For children, starting at the right age is a key element to the success of their lessons. Some people will tell you “the sooner the better” but this attitude can actually backfire. If a child is put into lessons too soon they may feel overwhelmed and frustrated and want to stop lessons. The last thing you want to do is turn a child off dance just because they had one unpleasant experience, which could have been prevented. Sometimes if the child waits a year to start lessons their progress can be much faster.

1-3 years old

The ideal class for this age is a class with a parent or care-giver. A group dance class that incorporates a lot of creative movement with some structured rhythmic activities will give a child their first experience with listening and following directions. Our Toddler Toodaloo class is the perfect combination of beginning dance vocabulary and creative movement.  The parents participate fully in the class and model the behavior the teacher is looking for in the child.

3 – 5 Years Old

If a pre-schooler has a keen desire and wants to start dance, this is the age to try an independent group dance class based on creative movement as well as the beginning ballet vocabulary that is common to all dance styles.  This will give them a good foundation in the basics, which will be helpful in later, more structured lessons. In our Dance Stories classes children learn basic dance vocabulary through teacher and student generated dance stories. 

5-6 Years Old

At this age, a combination class is often the best way to go. The class can be longer (up to an hour) and should incorporate elements of many dance styles: Ballet, Modern Dance, Jazz and Tap. This gives a child an idea about the differences and similarities between the different styles. Often, after taking the class, children will gravitate to one style or another. Discover Dance! is our version of the combination class and students experience all 4 styles every week.

7 Years and Up

Once children have reached this age, they are ready for focused class work in one particular style.  We recommend once a week for this age, twice a week for children age 9 and up and three times a week or more for teenagers.  The more often they attend class the faster they will improve in strength, flexibility, endurance and skill. If a student is dreaming of dancing on pointe we recommend that they primarily take Ballet, but other dancers can take multiple classes in multiple styles.

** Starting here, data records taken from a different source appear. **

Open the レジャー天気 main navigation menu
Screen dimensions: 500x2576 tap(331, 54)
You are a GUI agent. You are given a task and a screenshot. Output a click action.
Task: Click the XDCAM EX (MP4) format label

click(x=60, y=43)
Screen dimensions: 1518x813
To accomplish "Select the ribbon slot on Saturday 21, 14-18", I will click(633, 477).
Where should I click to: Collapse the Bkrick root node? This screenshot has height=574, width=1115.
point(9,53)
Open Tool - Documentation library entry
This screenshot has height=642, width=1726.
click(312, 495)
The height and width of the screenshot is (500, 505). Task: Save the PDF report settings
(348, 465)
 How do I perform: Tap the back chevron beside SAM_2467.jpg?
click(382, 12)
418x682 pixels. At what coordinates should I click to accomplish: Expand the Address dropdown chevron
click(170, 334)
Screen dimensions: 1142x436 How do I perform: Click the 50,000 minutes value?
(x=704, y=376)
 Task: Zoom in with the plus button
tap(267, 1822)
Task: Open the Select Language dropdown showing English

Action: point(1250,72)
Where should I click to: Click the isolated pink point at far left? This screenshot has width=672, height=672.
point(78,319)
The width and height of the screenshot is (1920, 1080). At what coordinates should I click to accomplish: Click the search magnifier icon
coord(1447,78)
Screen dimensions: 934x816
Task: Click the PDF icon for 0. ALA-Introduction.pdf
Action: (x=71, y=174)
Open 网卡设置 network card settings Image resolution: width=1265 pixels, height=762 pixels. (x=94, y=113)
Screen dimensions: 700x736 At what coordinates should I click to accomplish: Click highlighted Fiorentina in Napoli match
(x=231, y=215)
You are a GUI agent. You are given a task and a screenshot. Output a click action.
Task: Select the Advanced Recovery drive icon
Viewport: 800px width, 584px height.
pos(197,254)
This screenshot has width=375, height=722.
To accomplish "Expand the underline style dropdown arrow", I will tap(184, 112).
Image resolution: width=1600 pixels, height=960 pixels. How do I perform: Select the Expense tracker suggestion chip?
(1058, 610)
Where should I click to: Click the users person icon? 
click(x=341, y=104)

•At Arts in Motion dancers can start at any age and we generally place beginners with their peers rather than with younger students because we feel they will learn faster if they are with students their own age. As long as an older beginner is willing to work hard at first, they will catch up quickly and ultimately be more successful.

2. Take Lessons in a Professional Teaching Environment

Learning dance is not just a matter of having a great dancer as your teacher. The teacher must also understand the history of the dance form they are teaching and have had previous teaching experience.  At Arts in Motion, many of the teachers have studied dance in college and have had courses in teaching methods. Those who have not had that experience are carefully coached by Amanda and all teachers receive ongoing support and advice from the Director. For our teachers, teaching dance is not just a hobby or side-line for the teacher but a responsibility which is taken very seriously. Learn more about our teachers here.

3. Making Practicing Easier

As with anything, improving in dance takes practice. Practicing at home can be hard if you don’t have the space or a mirror or a good smooth floor. It is important for a dancer to stretch every day and this can be done pretty much anywhere. Individual steps such as turns and balances can be practiced in a kitchen or bathroom (if it’s big enough). Ballet barre work can be practiced at the back of the couch or kitchen chair.  Every little bit helps!

Dance should be something that you enjoy for a lifetime. So, try not to put unrealistic expectations on yourself or your children to learn too quickly. Everyone learns at a different pace and the key is to be able to enjoy the journey.